Produk Terbaik Diciptakan SDM Terbaik
A
A
A
INDUSTRI automotif di Tanah Air berada dalam fase pasang surut. Namun, industri padat teknologi ini tetap menunjukkan gairah yang agresif. Salah satunya adalah persiapan menuju era mobil listrik. Lantas, bagaimana strategi produsen automotif menyongsong era teknologi baru itu? Berikut wawancara KORAN SINDO dengan Presiden Direktur PT Toyota Motor Manufacturing Indonesia (TMMIN) Warih Andang Tjahjono.
Industri automotif di Indonesia terus berkembang. Bagaimana TMMIN meresponsnya?
Kuncinya pada sumber daya manusia (SDM). Kami menaruh perhatian serius terhadap masalah ini. Kami terus memperkuat SDM sehingga memiliki keahlian dan keterampilan mumpuni. Selain itu, research and development (R&D) juga penting. Kami memperkuat riset untuk menjawab kebutuhan konsumen. Sebab industri automotif tidak terlepas dari investasi SDM karena dengan SDM yang berkualitas akan mampu membangun produk berkualitas pula. Dalam pengembangan industri automotif, SDM ini faktor yang penting selain industri hulu dan rantai pasok.
Seberapa besar investasi di Sumber Daya Manusia (SDM) ini?
Bukan nilai (cost) yang menjadi soal, memang investasi di human resources ini lama. Kadang-kadang berpikir cost di awal besar, tapi dampaknya akan terasa di akhir. Nah, kami berusaha membuat karyawan selalu merasa nyaman untuk menjaga semangat dalam bekerja. Pekerjaan menuntut mereka harus fokus. Maka itu, lingkungan kerja juga harus dibuat nyaman sehingga karyawan bisa bekerja dengan penuh dedikasi demi menghasilkan produk terbaik. Ini sejalan dengan upaya kami memahami perkembangan tren guna menghasilkan produk yang sesuai dengan keinginan konsumen.
Lalu bagaimana dengan kesiapan menghadapi kompetisi ke depan?
Kalau saya lebih fokus ke pengembangan SDM-nya. Bagaimana menyiapkan tenaga kerja kita lebih terampil. Karena empat atau lima tahun lagi mereka akan mengelola teknologi baru yang lebih complicated. Saya kira tantangan di bidang human resources ini penting.

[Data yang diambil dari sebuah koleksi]
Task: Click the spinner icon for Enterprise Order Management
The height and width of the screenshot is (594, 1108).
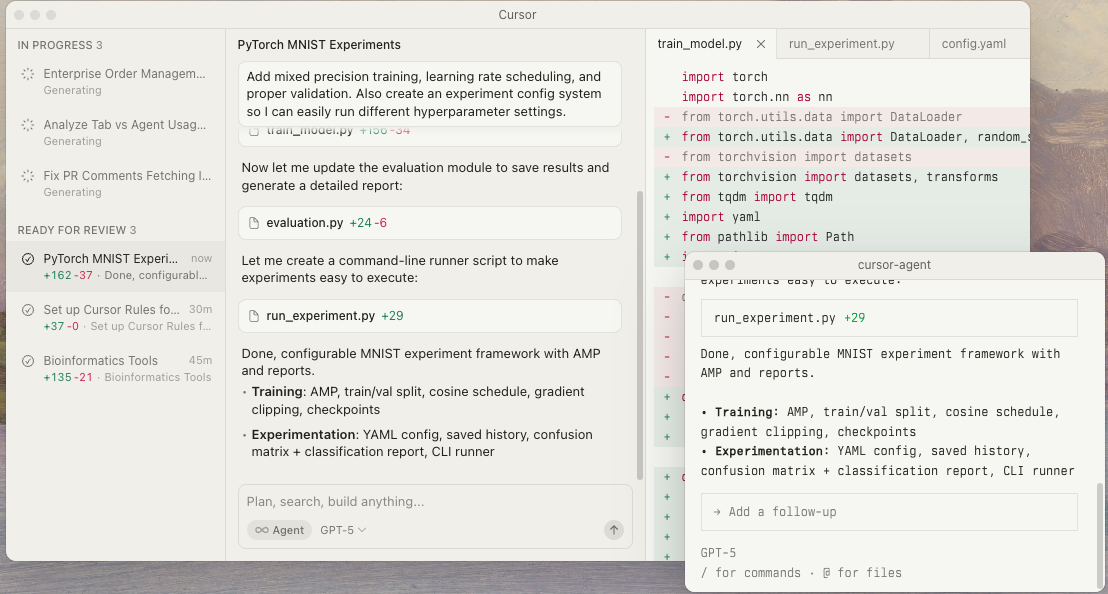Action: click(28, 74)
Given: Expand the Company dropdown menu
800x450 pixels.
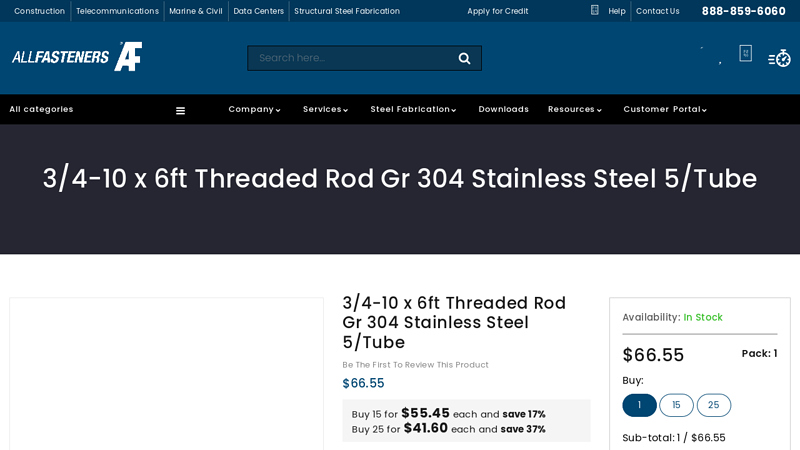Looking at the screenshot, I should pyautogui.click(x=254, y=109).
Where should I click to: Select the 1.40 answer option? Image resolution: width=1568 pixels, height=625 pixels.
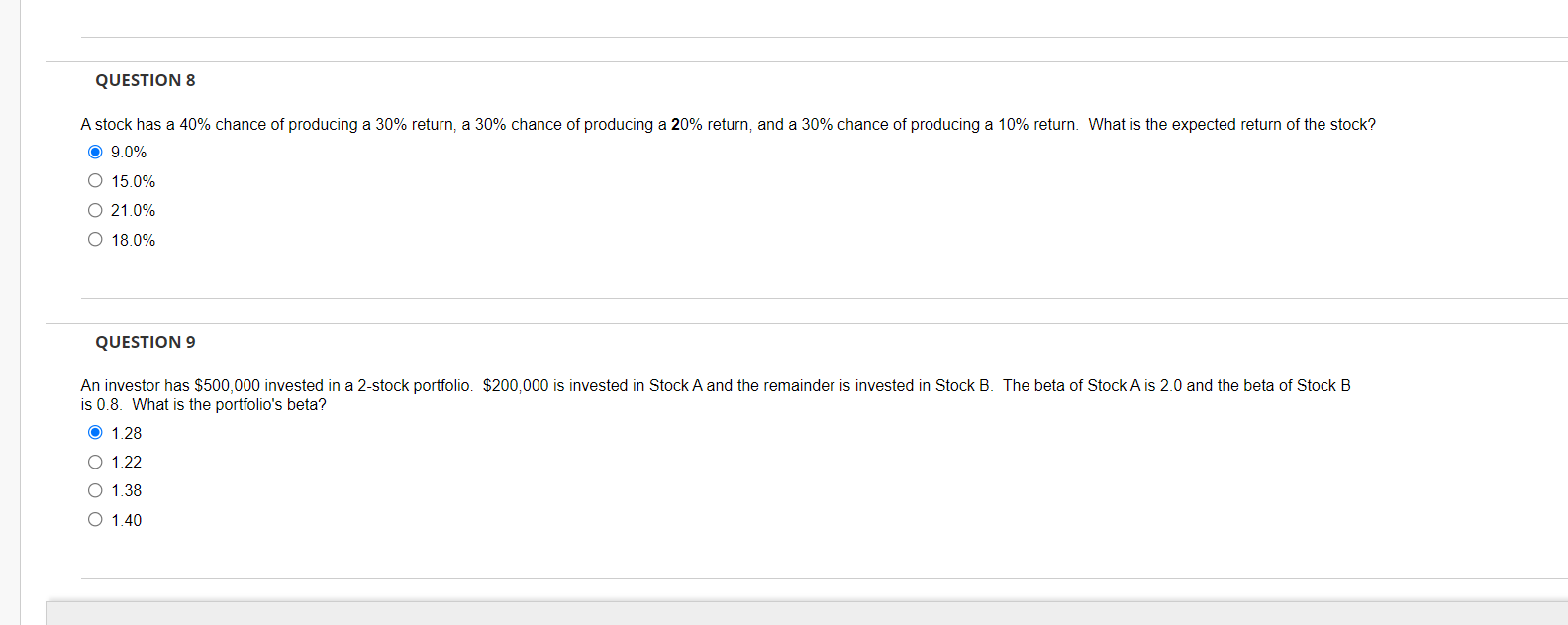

§ **Soal Latihan**
1. Salin dengan tepat seluruh bagian teks bacaan mulai dari "Bukan nilai (cost)" hingga "dengan keinginan konsumen.".
2. Menurut teks bacaan, apa kunci TMMIN dalam merespons perkembangan industri automotif di Indonesia?

§ **Kunci Jawaban**
1.
Bukan nilai (cost) yang menjadi soal, memang investasi di human resources ini lama. Kadang-kadang berpikir cost di awal besar, tapi dampaknya akan terasa di akhir. Nah, kami berusaha membuat karyawan selalu merasa nyaman untuk menjaga semangat dalam bekerja. Pekerjaan menuntut mereka harus fokus. Maka itu, lingkungan kerja juga harus dibuat nyaman sehingga karyawan bisa bekerja dengan penuh dedikasi demi menghasilkan produk terbaik. Ini sejalan dengan upaya kami memahami perkembangan tren guna menghasilkan produk yang sesuai dengan keinginan konsumen.

2. Kuncinya ada pada sumber daya manusia (SDM).